Giunta cites two of those -- National DCP LLC, the sourcing and distribution entity for Dunkin' Donuts and Baskin-Robbins and Altisource, a global provider of business and financial services -- as the kinds of customers Verizon is attracting. Both started small with dev/test type applications and ultimately made a bigger bet on Verizon's cloud.

Not challenging AWS
Verizon doesn't try to compete against AWS in the broader dev/test market, instead targeting companies who need more secure workloads, predictable performance or support for mission-critical apps. The same is true for storage, Giunta says. That's a highly competitive marketplace and Verizon doesn't go after the vanilla versions, but instead targets those who have higher security needs.

Verizon's Secure Cloud Interconnect does allow its customers to start dev/test activities in a public cloud service and then move it onto Verizon's more secure cloud service if and when the test/dev activity needs security or goes into production, she notes.

"The enterprise is starting to say not every dev and test is equal to others -- security is starting to be a big differentiator," she says. "We work with a lot of retailers, airlines and other companies [for whom] trust management is huge, because this is going to be the platform" on which they build their business and future revenues.

In general, businesses are looking for the ability to do hybrid cloud networking across multiple dimensions -- multiple clouds services, multiple regions and physical locations, and multiple networks, Giunta adds.

She calls the cloud adoption process "a journey" that many companies are just beginning. More than half of Verizon's current cloud customers -- by her estimation -- have some degree of cloud management services from the company as well, ranging from basic patch management to much more. Many as they go deeper into "cloudifying" their operations are looking to offload the more complex management and integration of network services, though they still want the flexibility to use other clouds if they choose, Giunta says.

What's to come
Verizon continues to hone its efforts -- in the coming months it will deliver retail templates, for instance, to help that segment more easily shift to the cloud and it is developing those with the aid of its retail advisory council, Giunta says. And considerable activity in the content delivery arena is also anticipating, building on the Edgecraft acquisition and looking to do more digital media. [Editor's note: The interview of Siki Giunta took place a few days before Verizon announced the purchase of AOL.]

On the security front, Verizon also is working to add some security services to its user console, to make adding them more automated and easier for customers. Today certain services such as protection against denial of service attacks is available on the console, but the full range of Verizon's managed security services portfolio is sold separately.

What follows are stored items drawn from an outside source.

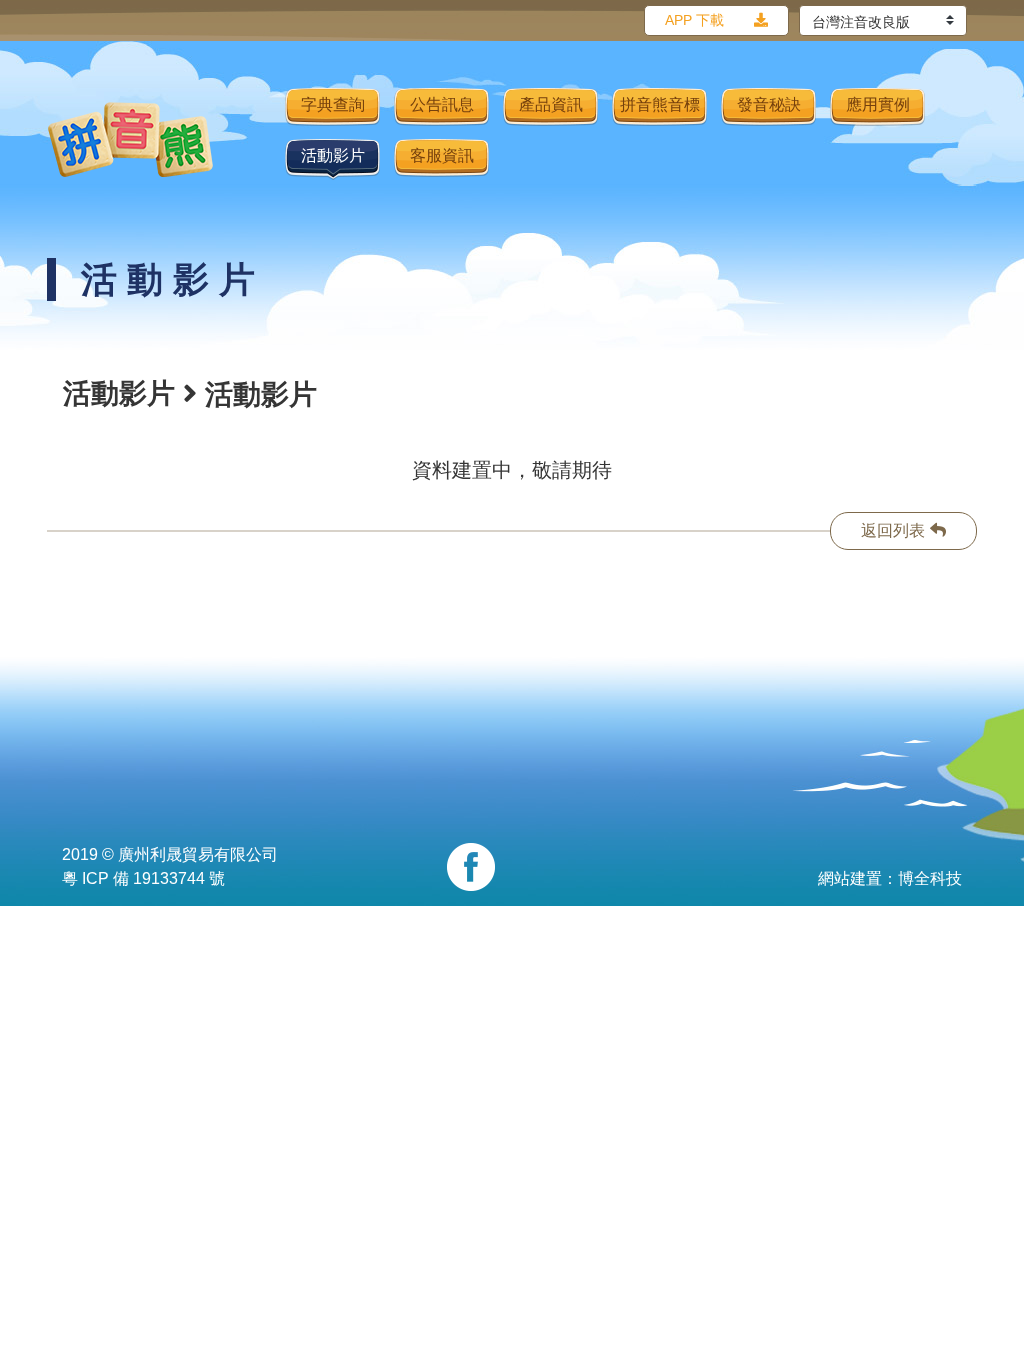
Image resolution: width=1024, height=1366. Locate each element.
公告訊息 (442, 104)
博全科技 (930, 878)
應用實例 (878, 104)
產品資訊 (551, 104)
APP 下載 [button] (694, 20)
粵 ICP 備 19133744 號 (143, 878)
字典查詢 (333, 104)
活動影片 (333, 155)
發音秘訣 (769, 104)
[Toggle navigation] (257, 139)
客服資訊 (442, 155)
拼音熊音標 (660, 104)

Verizon's cloud operation is still able to capitalize on the Verizon Enterprise experience and reputation for security services, and brings the transparency and governance policies of its security operation to its cloud. Building on its work in Payment Card Industry Data Security Standard (PCI-DSS), its compliance with federal NIST 800-53 security and privacy controls for federal information systems, and its support for healthcare and pharmaceutical industry compliance standards as well, Verizon is very focused on governance and transparency, Giunta says.

"Knowing that we provide customers full visibility to log into our policies, that is very important," Giunta says. "A customer can only get comfortable about how secure the cloud is if you are ready to open the kimono and provide the data, and how flows and access are there. And we are committed to providing visibility to our customers so they can understand the depth of our compliance."

She expects to see continued growth because cloud is just now taking hold, in her estimation. "I don't think the market of cloud is made," Giunta says. "There is still a lot of growth to come."